▶ What is required
Only the pictures should be left out; write out all other data exactly.

[Records from a data collection]

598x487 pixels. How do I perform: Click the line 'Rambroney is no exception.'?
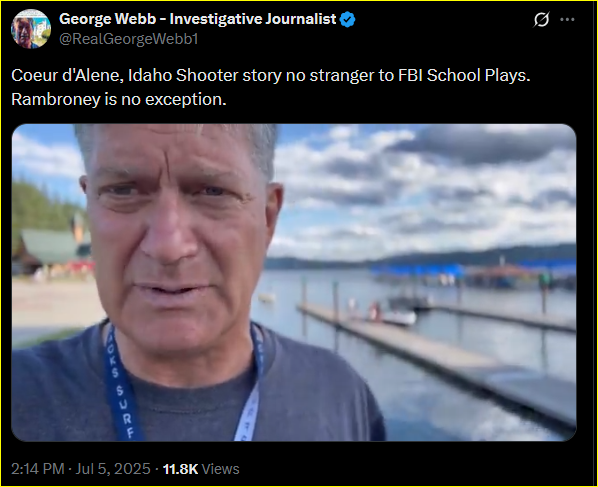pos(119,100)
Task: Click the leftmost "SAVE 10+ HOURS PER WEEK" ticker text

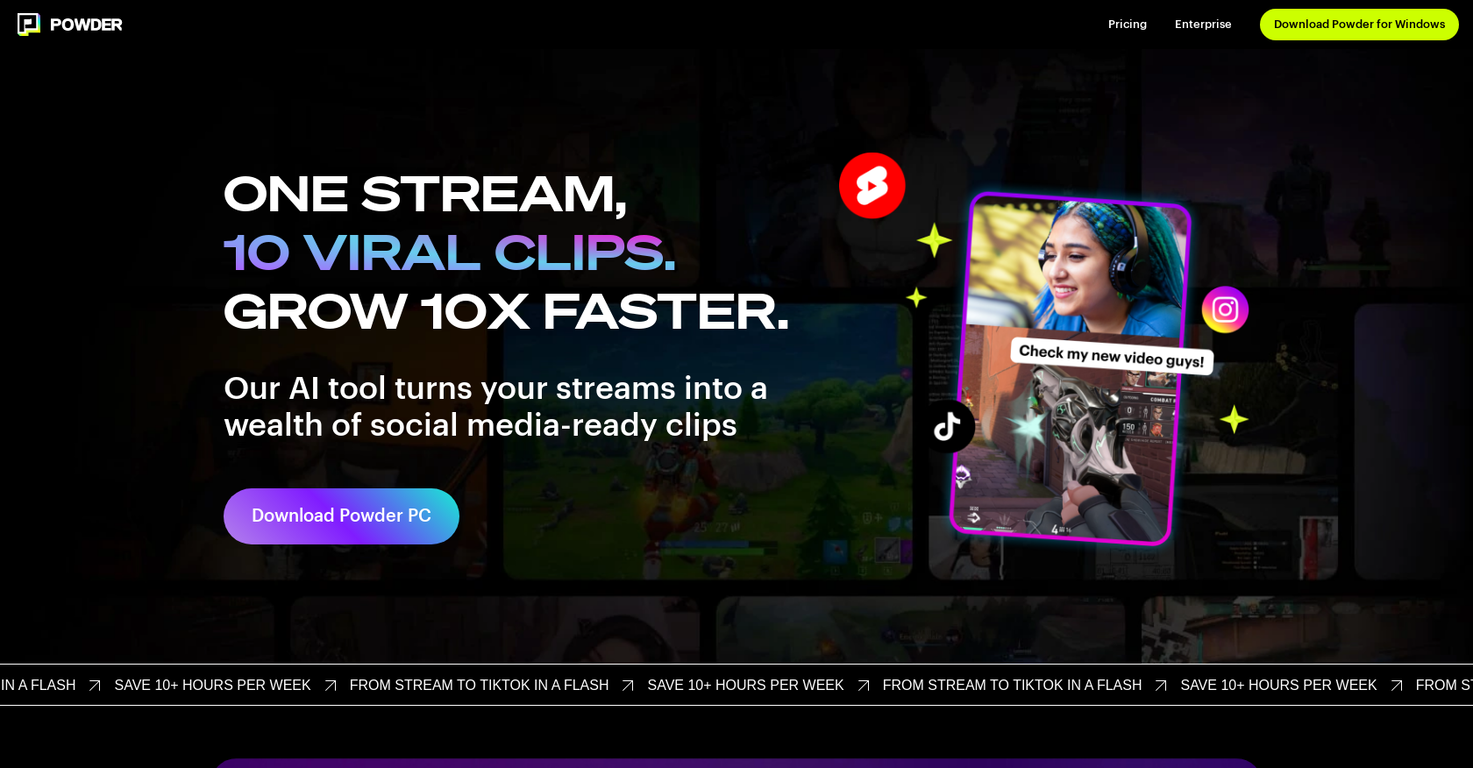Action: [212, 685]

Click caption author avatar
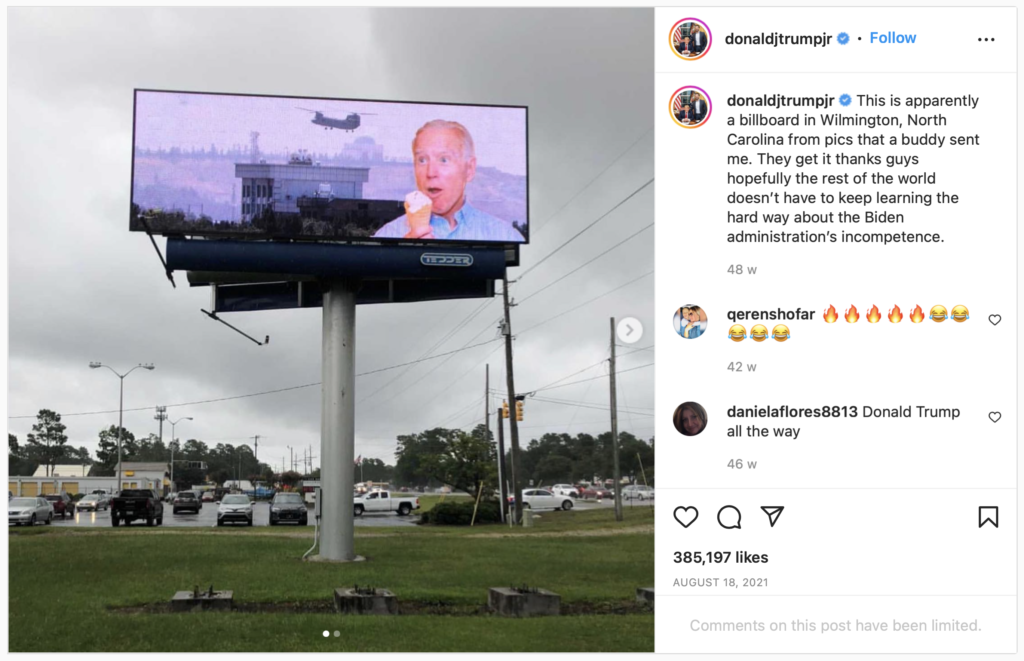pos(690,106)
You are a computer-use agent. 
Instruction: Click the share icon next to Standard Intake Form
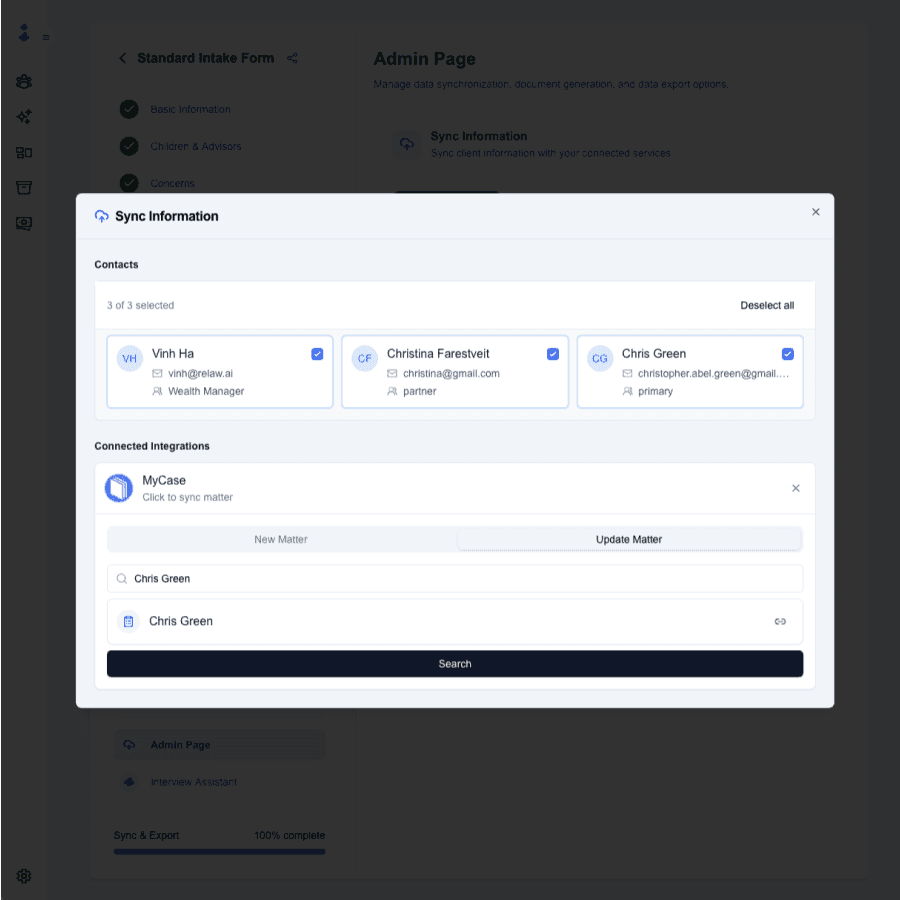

▶ Reply
598x487 pixels. How do I perform: Click the line 'Rambroney is no exception.'?
pos(119,100)
Task: Click the leftmost "SAVE 10+ HOURS PER WEEK" ticker text

Action: [212, 685]

Click caption author avatar
pos(690,106)
You are a computer-use agent. 
Instruction: Click the share icon next to Standard Intake Form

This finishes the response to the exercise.